The library is the place to check out the latest Freida McFadden novel (“The Boyfriend” is checking out like hotcakes right now) and the location where your kids enjoy their weekly storytime with Mrs. Melissa or Mrs. Kim, or weekly art with Mrs. Chelsea, but with spring fast approaching, it can also be your planting, gardening and land preservation hub. Soon, it will be the time of year in Rowan County where we shed our sweaters and hot chocolate in favor of shorts and Cheerwine floats. And you know what that means, dear reader: it’s time to talk about your land. Whether a backyard plot or a 30-acre farmstead, RPL has things going on this month for you.

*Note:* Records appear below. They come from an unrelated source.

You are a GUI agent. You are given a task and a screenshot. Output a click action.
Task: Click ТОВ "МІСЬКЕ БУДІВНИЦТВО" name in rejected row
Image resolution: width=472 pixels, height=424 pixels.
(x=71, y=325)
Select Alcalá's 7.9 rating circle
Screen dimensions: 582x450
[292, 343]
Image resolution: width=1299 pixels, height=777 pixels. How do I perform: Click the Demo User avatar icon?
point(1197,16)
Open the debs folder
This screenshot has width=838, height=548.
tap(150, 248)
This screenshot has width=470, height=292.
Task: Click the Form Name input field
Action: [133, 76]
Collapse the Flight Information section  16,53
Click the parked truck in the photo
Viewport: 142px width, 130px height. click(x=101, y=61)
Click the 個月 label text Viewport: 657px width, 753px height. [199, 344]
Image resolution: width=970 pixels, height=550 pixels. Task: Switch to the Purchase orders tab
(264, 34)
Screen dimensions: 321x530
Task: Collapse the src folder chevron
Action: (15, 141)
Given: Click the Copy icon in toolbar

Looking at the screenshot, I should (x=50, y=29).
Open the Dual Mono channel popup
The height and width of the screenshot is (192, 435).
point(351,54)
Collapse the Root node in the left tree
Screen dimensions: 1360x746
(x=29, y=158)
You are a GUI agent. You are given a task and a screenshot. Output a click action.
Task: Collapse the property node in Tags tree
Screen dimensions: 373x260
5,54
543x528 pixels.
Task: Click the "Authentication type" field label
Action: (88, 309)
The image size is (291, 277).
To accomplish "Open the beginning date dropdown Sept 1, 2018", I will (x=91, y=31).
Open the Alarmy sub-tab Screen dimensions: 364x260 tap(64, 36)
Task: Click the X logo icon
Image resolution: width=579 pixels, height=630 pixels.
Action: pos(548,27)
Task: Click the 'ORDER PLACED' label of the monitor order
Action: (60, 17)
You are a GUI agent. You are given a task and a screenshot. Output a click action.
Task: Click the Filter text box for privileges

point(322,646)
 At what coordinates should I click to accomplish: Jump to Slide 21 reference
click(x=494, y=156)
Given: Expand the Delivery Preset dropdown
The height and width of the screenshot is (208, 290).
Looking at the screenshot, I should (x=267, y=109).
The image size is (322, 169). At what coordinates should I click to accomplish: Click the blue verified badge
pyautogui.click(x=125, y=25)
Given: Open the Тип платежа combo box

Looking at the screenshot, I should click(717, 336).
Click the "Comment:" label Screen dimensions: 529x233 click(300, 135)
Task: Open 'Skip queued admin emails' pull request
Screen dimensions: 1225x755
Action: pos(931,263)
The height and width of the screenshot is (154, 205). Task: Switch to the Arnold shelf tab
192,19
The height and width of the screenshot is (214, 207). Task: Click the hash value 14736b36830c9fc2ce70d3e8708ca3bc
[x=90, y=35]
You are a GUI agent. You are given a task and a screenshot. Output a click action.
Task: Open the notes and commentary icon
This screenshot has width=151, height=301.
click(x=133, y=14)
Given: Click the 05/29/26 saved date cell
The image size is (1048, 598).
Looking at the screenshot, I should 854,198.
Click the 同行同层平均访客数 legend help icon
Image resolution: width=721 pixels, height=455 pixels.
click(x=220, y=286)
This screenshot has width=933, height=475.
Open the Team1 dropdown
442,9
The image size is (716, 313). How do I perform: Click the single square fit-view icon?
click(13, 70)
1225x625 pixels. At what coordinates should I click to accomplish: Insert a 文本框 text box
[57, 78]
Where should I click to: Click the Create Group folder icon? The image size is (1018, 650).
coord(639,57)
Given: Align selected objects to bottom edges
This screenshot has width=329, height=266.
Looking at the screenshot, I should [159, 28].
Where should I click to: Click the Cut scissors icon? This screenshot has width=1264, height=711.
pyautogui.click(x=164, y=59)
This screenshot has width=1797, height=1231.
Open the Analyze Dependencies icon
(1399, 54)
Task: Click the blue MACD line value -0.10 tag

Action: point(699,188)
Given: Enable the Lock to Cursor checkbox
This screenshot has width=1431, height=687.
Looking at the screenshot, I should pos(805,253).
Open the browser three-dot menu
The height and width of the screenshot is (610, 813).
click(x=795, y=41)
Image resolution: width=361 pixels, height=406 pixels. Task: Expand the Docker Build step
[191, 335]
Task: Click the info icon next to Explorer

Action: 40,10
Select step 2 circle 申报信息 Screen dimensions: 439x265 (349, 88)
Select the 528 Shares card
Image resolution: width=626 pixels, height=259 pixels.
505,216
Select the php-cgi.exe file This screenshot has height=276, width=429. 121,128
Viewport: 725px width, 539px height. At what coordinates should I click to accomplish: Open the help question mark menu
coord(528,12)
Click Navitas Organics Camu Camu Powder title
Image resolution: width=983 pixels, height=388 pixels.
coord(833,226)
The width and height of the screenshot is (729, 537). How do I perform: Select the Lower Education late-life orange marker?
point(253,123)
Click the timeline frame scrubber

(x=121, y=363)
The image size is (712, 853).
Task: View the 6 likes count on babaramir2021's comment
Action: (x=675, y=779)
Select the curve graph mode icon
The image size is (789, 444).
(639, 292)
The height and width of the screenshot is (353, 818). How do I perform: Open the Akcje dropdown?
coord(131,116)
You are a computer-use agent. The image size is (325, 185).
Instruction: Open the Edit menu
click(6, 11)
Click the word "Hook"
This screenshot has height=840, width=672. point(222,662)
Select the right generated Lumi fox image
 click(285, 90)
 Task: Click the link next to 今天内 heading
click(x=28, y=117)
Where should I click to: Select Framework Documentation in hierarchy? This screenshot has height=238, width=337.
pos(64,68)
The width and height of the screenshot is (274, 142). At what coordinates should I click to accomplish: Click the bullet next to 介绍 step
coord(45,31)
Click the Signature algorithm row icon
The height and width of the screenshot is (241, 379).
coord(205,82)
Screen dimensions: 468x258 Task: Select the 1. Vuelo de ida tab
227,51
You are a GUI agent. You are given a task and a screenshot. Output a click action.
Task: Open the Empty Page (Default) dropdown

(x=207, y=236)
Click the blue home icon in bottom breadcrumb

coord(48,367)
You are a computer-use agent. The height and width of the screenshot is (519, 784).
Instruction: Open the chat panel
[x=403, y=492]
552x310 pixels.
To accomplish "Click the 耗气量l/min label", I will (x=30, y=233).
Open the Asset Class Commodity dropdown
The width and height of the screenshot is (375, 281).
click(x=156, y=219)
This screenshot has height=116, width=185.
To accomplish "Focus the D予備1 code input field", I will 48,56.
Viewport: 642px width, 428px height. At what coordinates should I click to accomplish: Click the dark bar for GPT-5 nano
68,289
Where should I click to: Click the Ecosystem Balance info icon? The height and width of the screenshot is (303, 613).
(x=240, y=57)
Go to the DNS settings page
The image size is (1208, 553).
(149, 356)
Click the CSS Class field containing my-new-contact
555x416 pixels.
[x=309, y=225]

On the evening of Wednesday, March 5, at 6 p.m., the North Carolina Working Lands Trust will partner with RPL West in Cleveland on a presentation about land preservation. Attendance is free and open to the public. Anyone with an interest in North Carolina’s rich agricultural resources will find something worthwhile in what the Working Lands Trust has to say. The Working Lands Trust works to maintain forest and farmland across the state and has preserved nearly 18,000 acres since its foundation in 2013. North Carolina has long been an agricultural powerhouse, but the expanding suburbs and general development across the state mean that N.C. is projected to lose nearly a million acres of rural land by 2040. If you are a rural landowner interested in how to find support to save your land for the next generation, this is the workshop for you.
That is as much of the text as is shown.